Purpose: To measure monocular visual field extent in very-low birth weight children in whom severe (threshold) acute-phase retinopathy of prematurity (ROP) developed in one or both eyes, and who had random assignment of eyes to cryotherapy or no cryotherapy. A control group of very-low birth weight children in whom ROP did not develop also was tested.
Methods: There were 78 children in the severe ROP group from 5 of 23 centers in the randomized trial of cryotherapy for ROP (CRYO-ROP). The comparison cohort consisted of 75 study participants in whom ROP did not develop. All subjects had birth weights of less than 1251 g. At the 5 1/2-year study examination, visual field size was measured using double-arc kinetic perimetry. Testers were masked to treatment status of each eye. Four meridia were tested: superotemporal (ST), inferotemporal (IT), inferonasal (IN), and superonasal (SN). Target size was 6 degrees.
Results: When blind eyes were assigned a score of 0 degree, the no-ROP, treated, and control eyes had an average visual field extent of 62 degrees, 35 degrees, 27 degrees at ST; 73 degrees, 42 degrees, 35 degrees at IT; 51 degrees, 30 degrees, 21 degrees IN; and 50 degrees, 26 degrees, 22 degrees at SN, respectively. Among 25 children who had bilateral threshold ROP and measurable fields in each eye, values for treated and control eyes were 59 versus 62 at ST, 69 versus 80 at IT, 44 versus 49 at IN, and 41 versus 48 at SN, respectively.

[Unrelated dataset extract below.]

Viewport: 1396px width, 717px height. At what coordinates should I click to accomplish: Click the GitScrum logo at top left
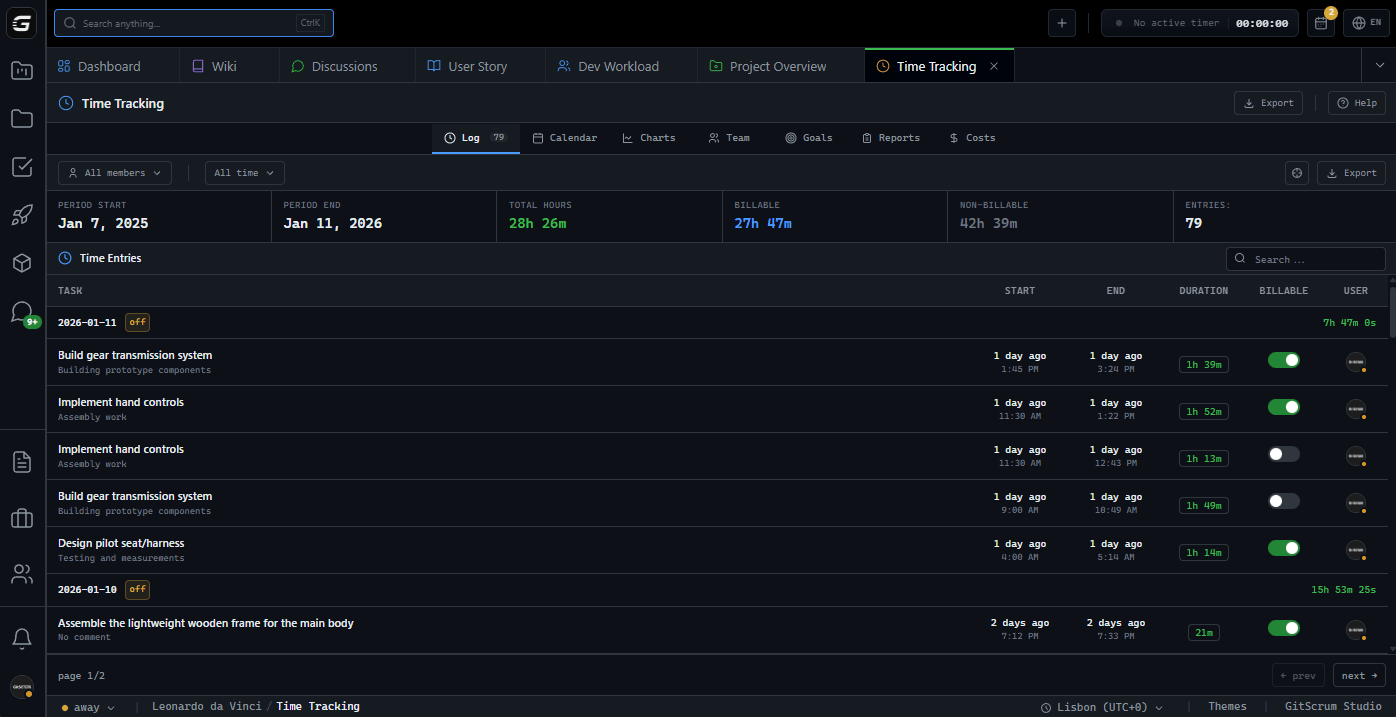pos(21,23)
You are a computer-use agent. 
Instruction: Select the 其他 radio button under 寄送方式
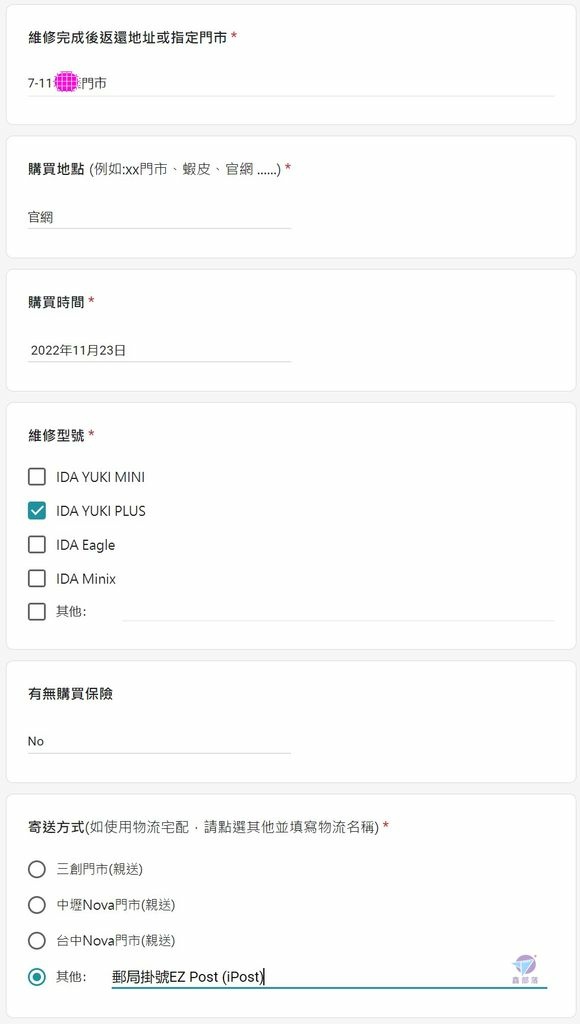[x=37, y=977]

Conclusions: Overall, visual fields in eyes that reached threshold ROP were smaller than those of eyes that did not develop ROP. When only pairs of sighted eyes were considered, visual fields in the treated eyes were 6.4 degrees smaller than those of control eyes. Therefore, it appears that a small loss of peripheral field occurs when cryotherapy prevents the development of retinal detachment.